>> start Text provided

The receiving, retaining and processing of information or ideas
This skill is all about being able to effectively receive information - whether it comes from customers, colleagues or stakeholders.

Initially, the skill steps concentrate on being able to listen effectively to others - including remembering short instructions, understanding why others are communication and recording important information.

Individuals then focus on how they demonstrate that they are listening effectively, thinking about body language, open questioning and summarising and rephrasing.

Beyond that, the focus is on being aware of how they might be being influenced by a speaker, through tone and language.

The final steps are about critical listening - comparing perspectives, identifying biases, evaluating ideas and being objective.

Speaking

The oral transmission of information or ideas
This skill is all about how to communicate effectively with others, being mindful of whether they are talking to customers, colleagues or other stakeholders and in different settings.

Initially, this skill focuses on being able to speak clearly - first with well known individuals and small groups and then with those who are not known.

The next stage is about being an effective speaker by making points logically, by thinking about what listeners already know and using appropriate language, tone and gesture.

Beyond that, individuals focus on speaking engagingly through use of facts and examples, visual aids, and their expression and gesture.

Beyond that stage, speakers will be adaptive to the response of their listeners and ready for different scenarios. The final steps focus on speaking influentially - using structure, examples, facts and vision to persuade listeners.

Problem Solving

The ability to find a solution to a situation or challenge
This skill focuses on how to solve problems, recognising that while part of Problem Solving is technical know-how and experience, there are also transferable tools that individuals can develop and use.

The first steps focus on being able to follow instructions to complete tasks, seeking help and extra information if needed. The next stage focuses on being able to explore problems by creating and assessing different potential solutions. This includes more complex problems, without a simple technical solution.

Beyond this, the focus is on exploring complex solutions - thinking about causes and effects, generating options, and evaluating those options. This extends into analysis using logical reasoning and hypotheses.

Finally, individuals implement strategic plans to solve complex problems, assess their success, and draw out learning for the future.

Creativity

The use of imagination and the generation of new ideas
Creativity is the complement to Problem Solving, and is about generating innovations or ideas which can then be honed through the problem-solving process.

The first few steps focus on the individual's confidence in imagining different situations and sharing their ideas.

The focus is then on generating ideas - using a clear brief, making improvements to something that already exists and combining concepts.

Individuals then apply creativity in the context of their work and their wider life. They can build off this to develop ideas using tools like mind mapping, questioning, and considering different perspectives.

The most advanced steps focus on building effective innovation in group settings and by seeking out varied experiences and stimuli. Finally, individuals support others to innovate, by sharing tools, identifying the right tools for the situation and through coaching.

Staying Positive

The ability to use tactics and strategies to overcome setbacks and achieve goals
This skill is all about individuals being equipped to manage their emotions effectively and being able to remain motivated, and ultimately to motivate others, even when facing setbacks.

The early steps focus on identifying emotions - particularly feeling positive or negative. Building off that is the ability to keep trying - and then staying calm, thinking about what went wrong, and trying to cheer up and encourage others.

The focus then turns to identifying new opportunities in difficult situations, sharing those, and adapting or creating plans accordingly. At more advanced steps, individuals identify and manage risks and gains in opportunities.

Finally, individuals support others to stay positive by managing their own response, helping others to see opportunities and creating plans to achieve them.

>> end Text provided
>> start Data block

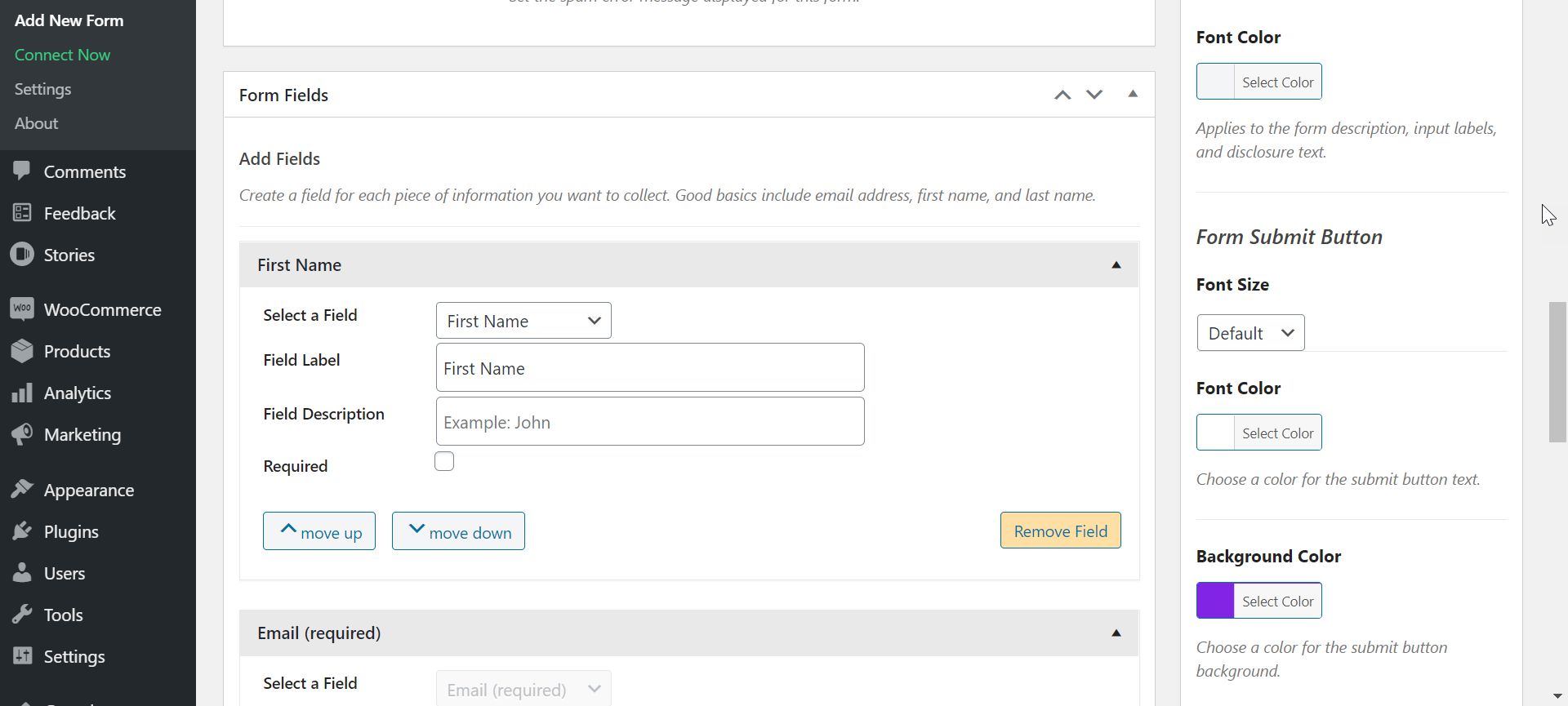The image size is (1568, 706).
Task: Open the submit button Font Size dropdown
Action: pos(1250,333)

>> end Data block

> What needs to be done:
In the skills text, what do the final steps of the Speaking skill focus on?

> Result for this exercise:
Speaking influentially, using structure, examples, facts and vision to persuade listeners.